Retype the material below exactly, from its first line through the line with "Task: Select the current price tag 2973.28"; the pictures stay out.
┄┄┄┄┄┄┄┄┄┄
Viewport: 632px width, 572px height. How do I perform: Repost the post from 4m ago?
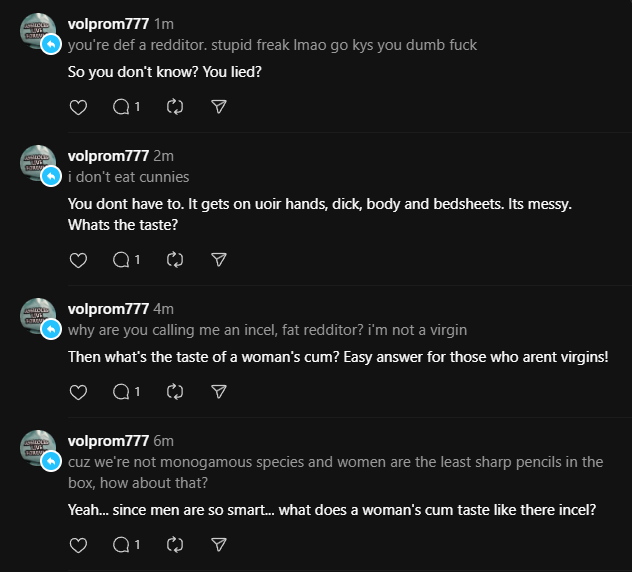point(175,392)
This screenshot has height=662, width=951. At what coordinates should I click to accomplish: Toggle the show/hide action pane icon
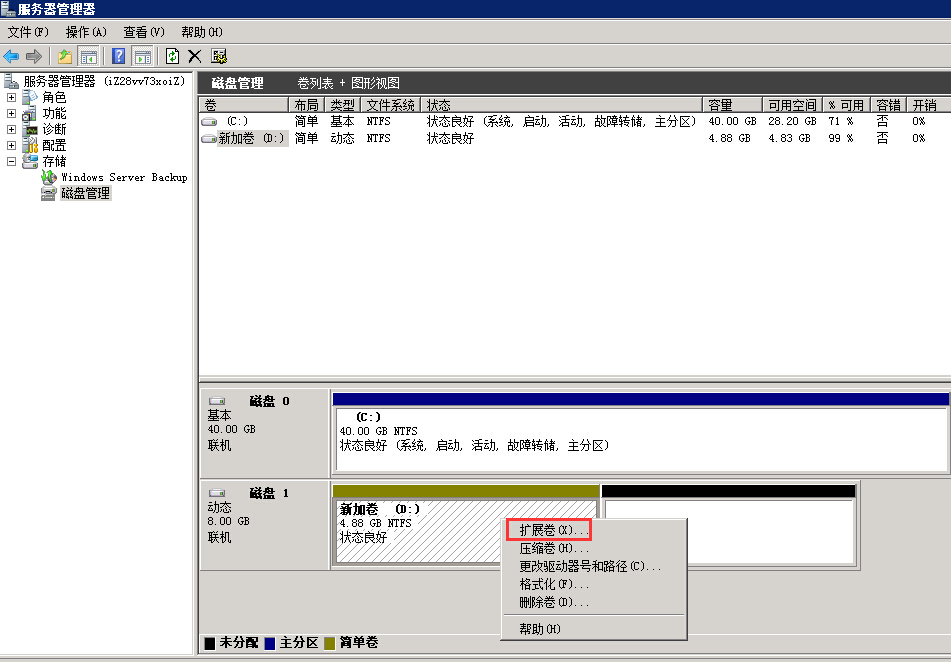pyautogui.click(x=142, y=56)
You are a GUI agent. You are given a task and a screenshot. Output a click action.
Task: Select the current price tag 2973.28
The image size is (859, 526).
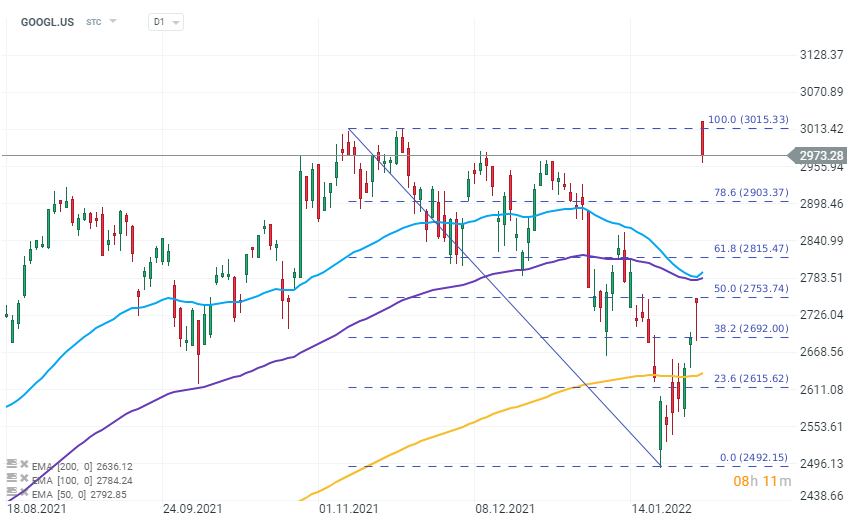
┄┄┄┄┄┄┄┄┄┄
▶ Answer box
Viewport: 632px width, 572px height. How do I perform: Repost the post from 4m ago?
point(175,392)
This screenshot has height=662, width=951. At what coordinates should I click to accomplish: Toggle the show/hide action pane icon
pyautogui.click(x=142, y=56)
You are a GUI agent. You are given a task and a screenshot. Output a click action.
Task: Select the current price tag 2973.28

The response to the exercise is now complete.